> _Passage to read_:
Ireland Rejects E-Voting for Upcoming Elections 192
colmmacc writes "Following months of lobbying by groups such as Irish Citizens for Trustworthy Evoting and a damning and comprehensive report by Ireland's Commission on Electronic Voting, the Irish Minister for the Environment has bowed to pressure and conceded that the system has not been proven safe and has decided not to use Evoting for the forthcoming elections on June 11th.. This is a very welcome move following 6 months of indignation on the part of the Minister and refusals to meet with concerned groups."
A shame (Score:3, Interesting)
We only just got the evoting system in Ireland and used it in the last election. It seems a shame to scrap it now. It's much faster and surely more accurate than counting by hand.
Maybe all the lobbyists are the same people who lost their jobs as ballot counters ;-)
Woohoo! Yes! (Score:5, Interesting)
This is great, I wrote a couple of articles in the newspapers about it myself here... Thank god is all I can say. I have nothing against modernisation of voting systems, but there has to be some kind of accountability, and the government was going ahead without either a paper trail or a poll...
Hopefully we'll see a little more open source code too...
Re:A shame (Score:3, Interesting)
The system was only piloted in a few areas during the last election and even those pilots were flawed.
You should read the report before making any comments about the accuracy of the count. If the Commission don't think it is accurate, how can you suggest it is ?
Without VVAT there is no known accuracy.
Victory!!! (Score:4, Interesting)
Dear ould Martin, however, got a lackey to email me a ref number. That was the last I heard.
Serves him right!! This is a good thing for e-voting. Maybe they will address the concerns and implement a safe,secure system (that allows us to spoil our votes).
Pablo El Vagabyundo
Re:Open Source? (Score:2, Interesting)
This was my favorite part of the story: "The Fine Gael Spokesman on the Environment, Bernard Allen, claimed Minister Cullen had tampered with the very essence of democracy and had wasted taxpayers' money.
Mr Cullen rejected the claims but said today had not been a great day for him. "
Re:interesting (Score:4, Interesting)
Solution in search of a problem? (Score:4, Interesting)
I still assert that for the most part e-voting is a solution in search of a problem.
While there were serious discrepancies in Florida in the US 2000 Presidential Election[1], the solution to that problem is to go to a fundamentally simpler system, not one wrought with complexity.

> _Data provided_:
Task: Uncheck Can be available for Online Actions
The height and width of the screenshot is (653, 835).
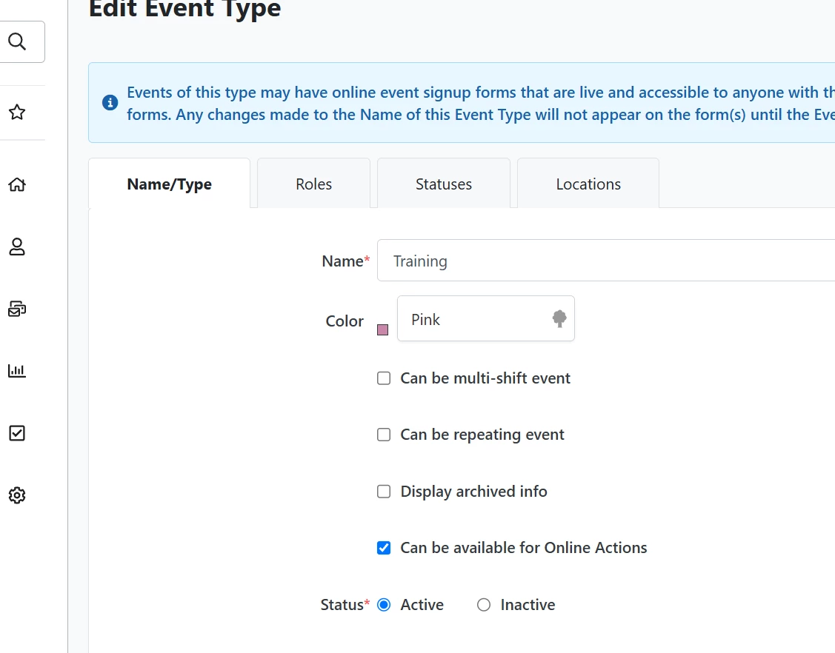Action: click(x=384, y=548)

> _Task instructions_:
a – In the e-voting discussion, on what date are the forthcoming elections scheduled?
b – Return the part of the e-voting discussion from "We only just" to "source code too...", copied verbatim.
This work doesn't need the data.

> _Exercise solutions_:
a – June 11th.

b –
We only just got the evoting system in Ireland and used it in the last election. It seems a shame to scrap it now. It's much faster and surely more accurate than counting by hand.
Maybe all the lobbyists are the same people who lost their jobs as ballot counters ;-)
Woohoo! Yes! (Score:5, Interesting)
This is great, I wrote a couple of articles in the newspapers about it myself here... Thank god is all I can say. I have nothing against modernisation of voting systems, but there has to be some kind of accountability, and the government was going ahead without either a paper trail or a poll...
Hopefully we'll see a little more open source code too...